On rappelle aussi que la loi oblige tout projet de ZAC à être en conformité avec les documents d’urbanisme d’échelle supérieure et notamment, le Schéma de cohérence territoriale (Scot). Mais, dans ce Scot, et dans tous ces discours métropolitains, les contradictions des principes éclatent à la figure des habitants comme des grenades de désencerclement. Les documents proclament simultanément la nécessité de densifier et d’urbaniser en même temps que de préserver l’espace agricole en zone métropolitaine. Les incohérences de la métropolisation se lisent à concertation ouverte dans ce projet de ZAC. Un patrimoine de terres maraîchères exceptionnel en qualité et quantité, situé en zone centrale d’agglomération (de part et d’autres du périphérique), que l’on voudrait bétonner et lotir, alors même que tant d’autres projets de construction sont en cours, que la crise fait rage et qu’on communique à longueur de temps sur l’agriculture urbaine. Une nouvelle réunion est fixée au même endroit, le dimanche 9 novembre à 14 heures.

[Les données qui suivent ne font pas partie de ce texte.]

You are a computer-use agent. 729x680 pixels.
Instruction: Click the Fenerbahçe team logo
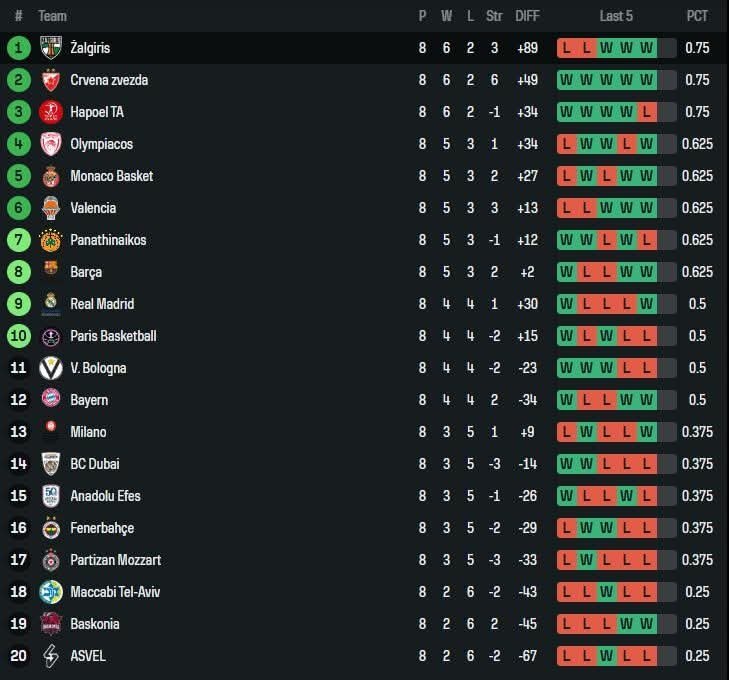[51, 528]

Vive le Jardin des ronces.
Notes:
1- Lire Un dimanche au « Jardin des ronces », dans le quartier du Vieux Doulon, entre le presbytère et le périphérique, récit du 29 juin 2014.
2- Par exemple, L’implication des habitants dans la fabrication de la ville, métiers et mise en question, Biau et al., 2013, Ramau 6, éditions de la Villette.
3- Sur Bottière-Chénaie, la revue Z, n° 4, automne 2010 « Nantes. L’écologie de marché ».
Sur plusieurs écoquartiers en France, dont celui de Bottière-Chénaie, Fabrication et usage des écoquartiers. Essai critique sur la généralisation de l’aménagement durable en France, 2014, Vincent Renault, Presse polytechniques et universitaires romandes.